Calls for service to the Sweet Home Police Department from people suffering from mental health issues have gone up dramatically in the first quarter of 2021 compared to the first quarter of 2020.

In the first quarter of 2020, 31 calls were made to the police that Sweet Home officers deemed were from people with mental health issues were reported in the first quarter of 2020, while 120 such calls were reported in the first quarter of 2021.

“We’re trying to tackle the issue of our frequent flyers on mental health calls,” said Police Chief Jeff Lynn at the April 19 meeting of the Sweet Home Community Health Committee.

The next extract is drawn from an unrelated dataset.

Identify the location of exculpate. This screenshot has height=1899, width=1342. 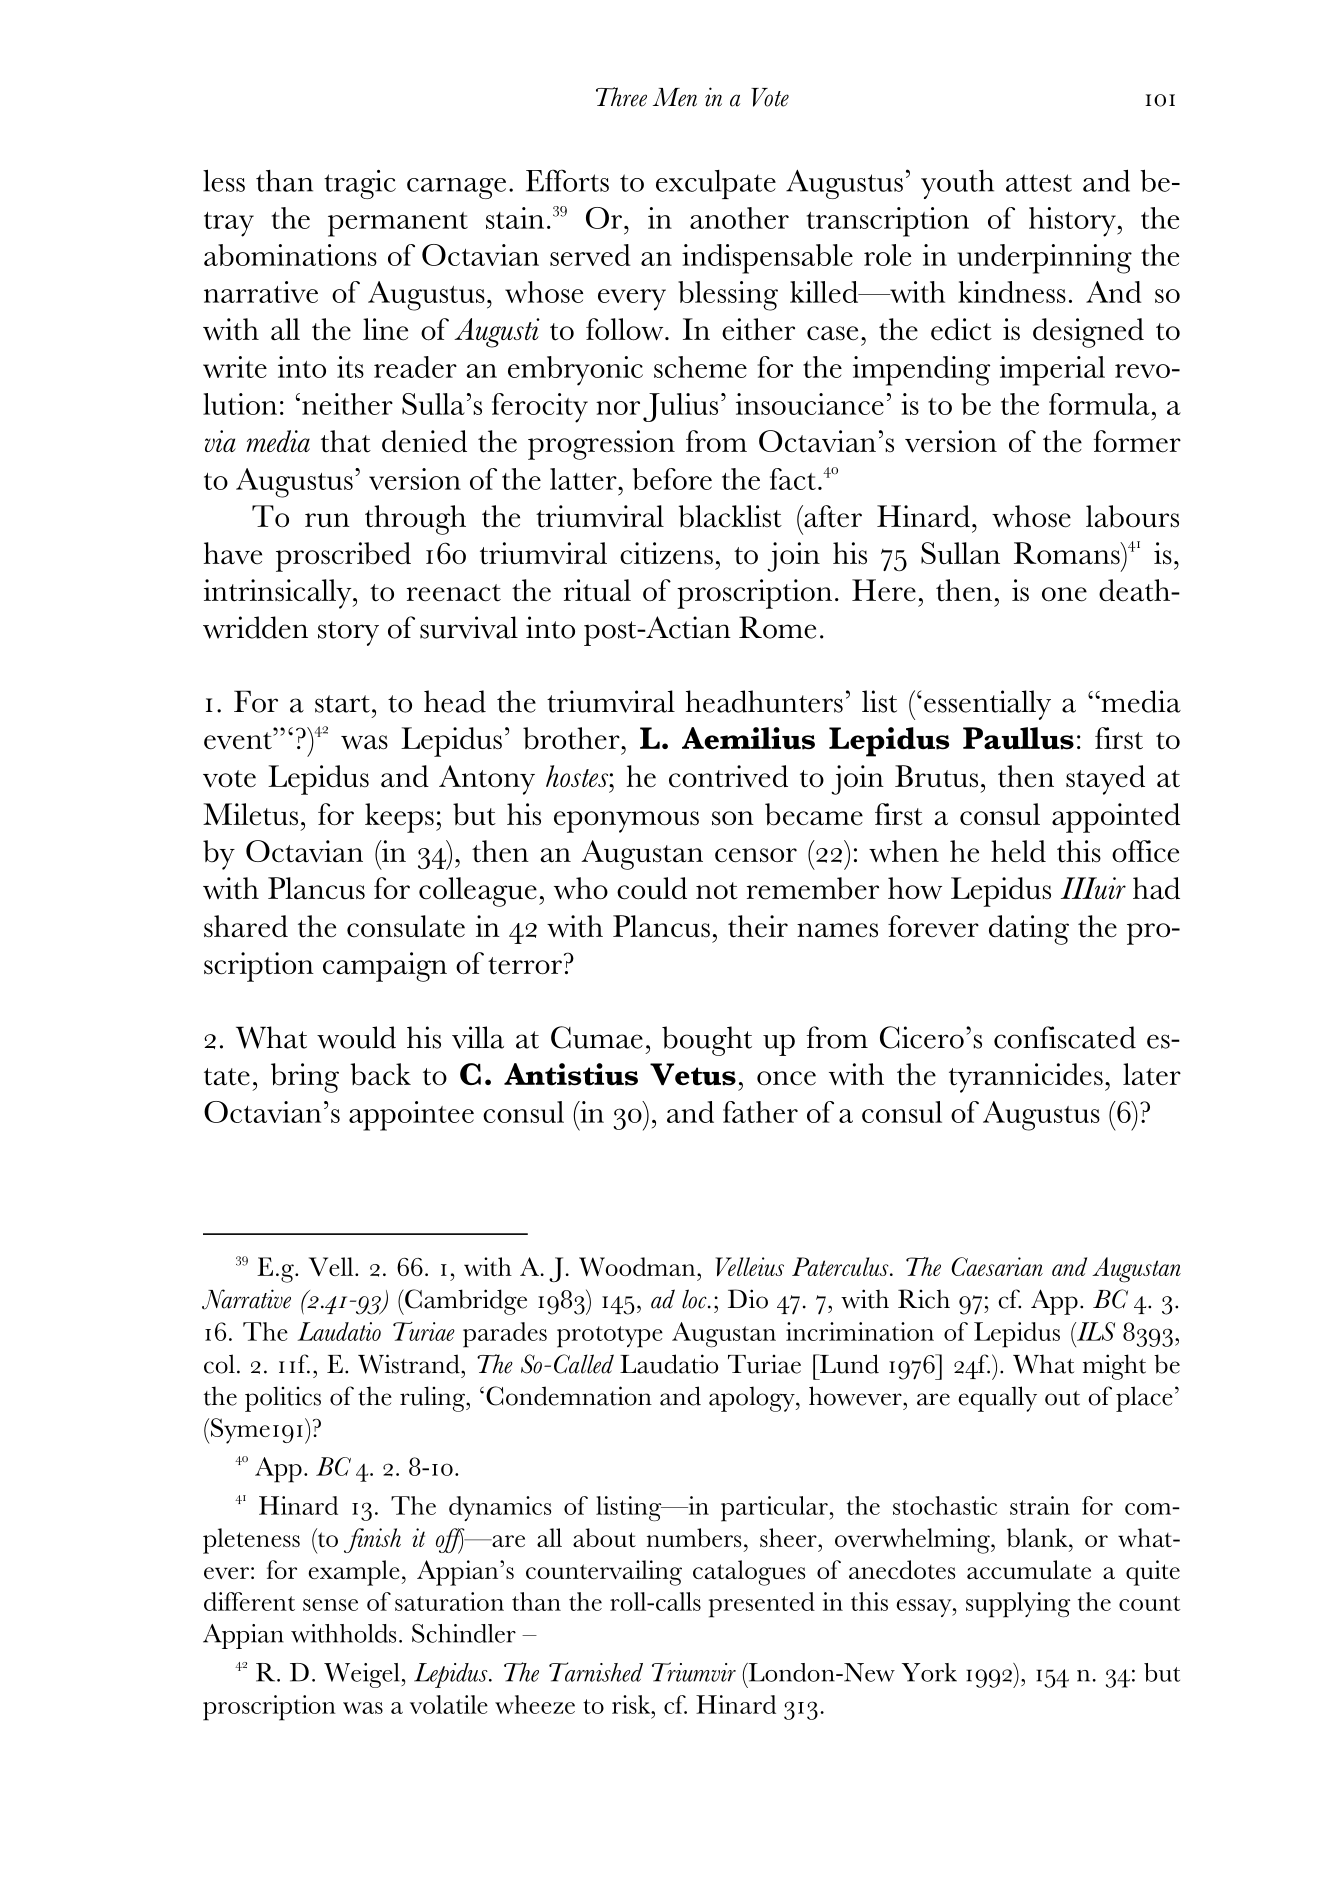
(716, 184).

Lynn wrote in an April 23 report to the City Council that, in order to address the sharp increase in calls, “Community Service Officer Sean Morgan and I have been in contact with Linn County Mental Health. Our intent is to work with Linn County Mental Health on a regular basis (ideally weekly) and attempt some additional outreach and follow-up with certain individuals that we are having repeated contacts with.”

“Our increased engagement with Linn County Mental Health may also help us address the increase in calls involving individuals believed to be suicidal,” he went on. “The same type of follow-up may benefit those individuals as well.”

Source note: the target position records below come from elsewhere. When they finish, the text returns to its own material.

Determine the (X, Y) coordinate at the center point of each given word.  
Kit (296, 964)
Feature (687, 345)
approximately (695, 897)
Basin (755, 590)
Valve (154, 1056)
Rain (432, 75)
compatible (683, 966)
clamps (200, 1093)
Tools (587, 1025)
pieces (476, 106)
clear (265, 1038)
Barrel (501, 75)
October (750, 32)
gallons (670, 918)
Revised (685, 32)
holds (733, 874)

Lynn said he and Morgan recently had a meeting with Linn County Department of Health Services Crisis and Admissions Supervisor Justin Thomas that Lynn said was “fairly productive.”

“We’re trying to develop some plans to get a few more resources out here on a weekly basis to do some engagement and maybe some interaction, whether that’s through med deliveries or something else,” Lynn said.

In other meeting activity, committee member Larry Horton made some reports on the situation regarding Sweet Home’s homeless.

He said that CHANCE, an addiction treatment center in Albany, is currently providing transitional housing for Sweet Home’s homeless. They rented rooms in one of the local motels to be available to the homeless.

And one homeless man in Sweet Home is in transitional housing after being homeless for 25 years.

“That is a major success,” said Horton.

“This gentleman has not ever wanted to be anything other than what he’s been,” Horton said. “I’m not sure what has changed in his life, but I think that the camp that was set up at the Nazarene Church gave him a lot of support. And I think that the people that he met there gave him encouragement and helped him focus on a new life.”

The man will hopefully be moving into regular housing by June, Horton said, adding “This is just a transition that he’s staying in the hotel for now.”

“That is a success story that would not have happened if we hadn’t gotten involved,” Horton said to his fellow Community Health Committee members.

In other news, Horton said that Helping Hands is developing the Hope Center into some type of facility for the homeless.

“They’re still in the infancy stages of planning,” he said. “They don’t want to go public with everything that they are doing yet. But they have some fantastic ideas that they are looking at putting into place here in Sweet Home. If it all happens, it’s going to be a major difference for Sweet Home’s homeless.”